Stored records
▼

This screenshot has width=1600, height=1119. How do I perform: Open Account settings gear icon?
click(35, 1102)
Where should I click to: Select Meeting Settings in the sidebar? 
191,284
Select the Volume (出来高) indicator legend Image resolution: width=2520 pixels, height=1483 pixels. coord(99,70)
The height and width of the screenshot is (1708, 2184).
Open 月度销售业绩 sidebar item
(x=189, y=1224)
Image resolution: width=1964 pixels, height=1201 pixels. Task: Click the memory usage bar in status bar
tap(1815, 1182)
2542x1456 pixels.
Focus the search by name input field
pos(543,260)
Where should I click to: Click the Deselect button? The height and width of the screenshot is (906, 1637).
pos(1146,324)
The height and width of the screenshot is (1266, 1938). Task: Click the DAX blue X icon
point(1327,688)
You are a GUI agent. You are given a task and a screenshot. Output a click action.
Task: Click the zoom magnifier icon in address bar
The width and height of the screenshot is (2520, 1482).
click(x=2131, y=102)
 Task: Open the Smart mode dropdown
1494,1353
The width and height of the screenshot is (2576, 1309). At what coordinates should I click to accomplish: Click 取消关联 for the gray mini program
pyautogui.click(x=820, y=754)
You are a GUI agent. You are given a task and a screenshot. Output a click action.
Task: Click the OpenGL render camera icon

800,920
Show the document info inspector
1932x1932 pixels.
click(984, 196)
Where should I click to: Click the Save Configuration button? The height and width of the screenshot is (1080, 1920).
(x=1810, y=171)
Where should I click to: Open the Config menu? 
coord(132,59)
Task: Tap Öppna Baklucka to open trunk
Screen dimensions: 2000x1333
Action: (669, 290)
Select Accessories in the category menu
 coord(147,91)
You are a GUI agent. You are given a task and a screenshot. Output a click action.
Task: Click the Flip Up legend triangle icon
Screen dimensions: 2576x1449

▲

DESCRIPTION OF THE TASK = Which lines in the data hold the string "legend"? Copy each of them.

PROBLEM SOLUTION =
Select the Volume (出来高) indicator legend Image resolution: width=2520 pixels, height=1483 pixels. coord(99,70)
Task: Click the Flip Up legend triangle icon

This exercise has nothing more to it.